## 原文

前田敦子は、凡庸であることを輝かせる力がある。
受動から、能動へ。
そのように向かうべき「場所」だったからこそ、『毒島』は前田の代表作たりえている。
本作の重要な点は、ドラマが彼女のモノローグによって進行していくことである。
前田は特権的な声質の持ち主だが、ここまで、真っ当にモノローグの効用に貢献したことはなかったのではないか。
モノローグとは、言うまでもなく「こころの声」だが、それがあって初めて、毒島ゆり子は共感を呼ぶキャラクターたりえている。
一緒にクロワッサンを食べるとき、相手の男を、やや上から目線で「品定め」する毒島。
そのモノローグには、自身を安全圏内に置こうとする「おそれ」があり、そのための「ルール」があり、なにかに対して失望しないための「あきらめ」がある。
この「おそれ」と「ルール」と「あきらめ」とを同時に存在させ、それを「ときめき」でシュガーコーティングして差し出す前田敦子のモノローグがあったからこそ、このドラマは最後の最後まで付き合うべき価値のある作品になった。
モノローグは、道路標識であった。おそらく、モノローグに、前田の演技そのものも助けられていた。自分で自分を助ける。言ってみれば「自助」である。

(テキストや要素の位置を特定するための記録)
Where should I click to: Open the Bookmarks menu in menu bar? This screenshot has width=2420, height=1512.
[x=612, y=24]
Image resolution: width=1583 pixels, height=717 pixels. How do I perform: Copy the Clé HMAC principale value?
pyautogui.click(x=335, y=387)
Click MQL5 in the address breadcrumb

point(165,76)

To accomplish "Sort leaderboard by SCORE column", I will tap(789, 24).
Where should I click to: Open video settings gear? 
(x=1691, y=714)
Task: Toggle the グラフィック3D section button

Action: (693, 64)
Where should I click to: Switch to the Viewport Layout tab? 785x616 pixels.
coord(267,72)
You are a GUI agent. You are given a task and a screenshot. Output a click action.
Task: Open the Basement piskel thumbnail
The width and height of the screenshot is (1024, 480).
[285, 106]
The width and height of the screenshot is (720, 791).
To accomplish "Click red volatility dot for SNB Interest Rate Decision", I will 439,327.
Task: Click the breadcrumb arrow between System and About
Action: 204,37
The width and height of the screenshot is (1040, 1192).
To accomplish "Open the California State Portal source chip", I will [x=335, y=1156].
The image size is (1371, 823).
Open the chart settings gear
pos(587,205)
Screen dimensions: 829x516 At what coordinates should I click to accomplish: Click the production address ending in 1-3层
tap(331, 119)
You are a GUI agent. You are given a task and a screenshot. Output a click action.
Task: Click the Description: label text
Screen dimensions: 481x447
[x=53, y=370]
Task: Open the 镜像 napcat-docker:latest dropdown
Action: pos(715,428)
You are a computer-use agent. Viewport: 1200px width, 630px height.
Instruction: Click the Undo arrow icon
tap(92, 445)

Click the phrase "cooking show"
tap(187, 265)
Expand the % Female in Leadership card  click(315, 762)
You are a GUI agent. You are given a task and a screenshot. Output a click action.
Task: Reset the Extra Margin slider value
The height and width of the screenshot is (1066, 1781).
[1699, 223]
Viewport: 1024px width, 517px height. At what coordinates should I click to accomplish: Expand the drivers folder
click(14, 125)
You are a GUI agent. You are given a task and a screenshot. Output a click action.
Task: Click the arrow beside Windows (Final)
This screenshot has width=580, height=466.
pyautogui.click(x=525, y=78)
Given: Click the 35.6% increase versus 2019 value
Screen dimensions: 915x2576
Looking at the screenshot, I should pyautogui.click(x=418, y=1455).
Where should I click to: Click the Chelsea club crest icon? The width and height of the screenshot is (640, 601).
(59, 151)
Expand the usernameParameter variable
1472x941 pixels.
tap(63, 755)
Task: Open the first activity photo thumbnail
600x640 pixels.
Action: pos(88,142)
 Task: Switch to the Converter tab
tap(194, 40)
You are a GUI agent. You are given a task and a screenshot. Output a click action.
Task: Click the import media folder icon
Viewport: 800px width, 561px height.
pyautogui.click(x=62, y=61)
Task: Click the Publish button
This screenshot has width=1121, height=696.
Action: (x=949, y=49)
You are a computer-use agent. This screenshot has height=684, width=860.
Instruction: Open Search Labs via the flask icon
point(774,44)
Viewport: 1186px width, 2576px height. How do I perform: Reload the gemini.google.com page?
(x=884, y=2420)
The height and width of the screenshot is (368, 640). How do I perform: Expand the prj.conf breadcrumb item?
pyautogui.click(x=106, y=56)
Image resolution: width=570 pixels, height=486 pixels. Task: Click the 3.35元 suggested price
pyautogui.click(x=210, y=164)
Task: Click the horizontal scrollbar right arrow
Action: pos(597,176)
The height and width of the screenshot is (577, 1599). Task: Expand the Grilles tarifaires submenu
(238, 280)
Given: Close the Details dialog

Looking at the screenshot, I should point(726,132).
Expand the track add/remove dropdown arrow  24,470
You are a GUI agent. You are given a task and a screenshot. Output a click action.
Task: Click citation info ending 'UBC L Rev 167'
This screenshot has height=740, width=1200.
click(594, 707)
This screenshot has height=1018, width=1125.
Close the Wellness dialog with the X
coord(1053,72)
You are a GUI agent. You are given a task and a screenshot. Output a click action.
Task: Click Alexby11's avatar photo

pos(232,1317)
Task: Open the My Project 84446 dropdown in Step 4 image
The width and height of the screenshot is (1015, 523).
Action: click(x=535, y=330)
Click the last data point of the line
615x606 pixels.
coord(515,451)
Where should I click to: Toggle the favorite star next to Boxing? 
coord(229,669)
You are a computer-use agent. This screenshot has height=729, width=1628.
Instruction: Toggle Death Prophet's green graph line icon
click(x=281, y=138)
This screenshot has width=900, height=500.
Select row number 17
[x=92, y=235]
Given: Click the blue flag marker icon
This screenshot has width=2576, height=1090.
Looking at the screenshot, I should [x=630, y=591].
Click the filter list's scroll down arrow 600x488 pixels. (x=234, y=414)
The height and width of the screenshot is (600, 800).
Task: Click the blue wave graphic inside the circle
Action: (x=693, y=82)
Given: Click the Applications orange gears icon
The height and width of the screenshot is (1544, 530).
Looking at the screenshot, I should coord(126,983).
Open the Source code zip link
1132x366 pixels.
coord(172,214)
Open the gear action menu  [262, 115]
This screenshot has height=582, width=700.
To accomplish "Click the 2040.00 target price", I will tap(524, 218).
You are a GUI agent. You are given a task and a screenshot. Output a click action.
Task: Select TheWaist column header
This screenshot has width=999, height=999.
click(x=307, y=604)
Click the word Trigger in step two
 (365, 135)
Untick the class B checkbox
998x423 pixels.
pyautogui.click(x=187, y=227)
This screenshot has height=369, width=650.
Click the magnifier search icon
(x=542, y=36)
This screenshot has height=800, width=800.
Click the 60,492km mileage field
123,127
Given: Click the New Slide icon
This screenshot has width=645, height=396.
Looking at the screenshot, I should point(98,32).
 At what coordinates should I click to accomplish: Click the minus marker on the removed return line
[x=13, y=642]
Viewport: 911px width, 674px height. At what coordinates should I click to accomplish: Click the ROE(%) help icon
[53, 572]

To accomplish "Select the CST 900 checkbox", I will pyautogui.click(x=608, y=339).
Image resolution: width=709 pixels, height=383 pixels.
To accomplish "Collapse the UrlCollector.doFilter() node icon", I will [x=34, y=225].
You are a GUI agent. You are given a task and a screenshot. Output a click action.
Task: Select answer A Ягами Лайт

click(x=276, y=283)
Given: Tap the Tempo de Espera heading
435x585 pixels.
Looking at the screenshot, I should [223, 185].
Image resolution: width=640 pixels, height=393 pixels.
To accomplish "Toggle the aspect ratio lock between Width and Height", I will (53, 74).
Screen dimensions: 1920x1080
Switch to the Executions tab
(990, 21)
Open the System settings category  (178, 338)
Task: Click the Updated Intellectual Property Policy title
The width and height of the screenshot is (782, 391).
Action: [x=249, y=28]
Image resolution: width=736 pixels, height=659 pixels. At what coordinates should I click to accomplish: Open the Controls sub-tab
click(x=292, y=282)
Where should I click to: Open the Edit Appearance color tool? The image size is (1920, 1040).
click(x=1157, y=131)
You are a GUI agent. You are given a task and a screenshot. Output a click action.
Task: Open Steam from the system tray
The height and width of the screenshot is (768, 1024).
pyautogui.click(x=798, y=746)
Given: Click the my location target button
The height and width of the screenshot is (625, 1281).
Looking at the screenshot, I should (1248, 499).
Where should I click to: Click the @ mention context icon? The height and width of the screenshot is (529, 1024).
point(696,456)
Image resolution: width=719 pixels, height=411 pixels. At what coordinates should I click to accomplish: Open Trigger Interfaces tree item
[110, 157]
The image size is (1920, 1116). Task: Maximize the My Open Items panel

## 作業指示
1) 前田敦子を論じた原文に照らし、次の(a)〜(c)がそれぞれ原文と合っているかを「はい」か「いいえ」で答え、判断の決め手となる原文の語句をそのまま引用すること。(a) ドラマは毒島ゆり子のモノローグによって進んでいく。(b) 前田はこれまでにも、モノローグの効用に真っ当に貢献してきた。(c) モノローグは道路標識にたとえられている。
2) 前田敦子を論じた原文の最後の一文から話を引き取り、その続きを書くこと。

## 課題ごとの解答
1)
(a) はい。「ドラマが彼女のモノローグによって進行していくことである」
(b) いいえ。「ここまで、真っ当にモノローグの効用に貢献したことはなかったのではないか」
(c) はい。「モノローグは、道路標識であった」

2)
9話のモノローグは、あまり口を開かないまま発せられており、その「道しるべ」が小さくなったようなありようが、毒島の精神状態をあらわしていた。
モノローグが一定ではなく、伸縮している。
とりわけ、小津とすれ違いながらも、彼が目をあわせないくだりで発せられる「小津さん……」は、もはやそれが「こころの声」なのか、だだ漏れしている「現実の声」なのかわからないほど、境界線の危ういものであった。
毒島のモノローグはある意味、凡庸であり、毒島自身も凡庸なキャラクターである。
だが、凡庸だからこそ、共感を呼ぶことができる。
前田のモノローグにはいま、凡庸であることを輝かせる力がある。
いよいよ、最終回である。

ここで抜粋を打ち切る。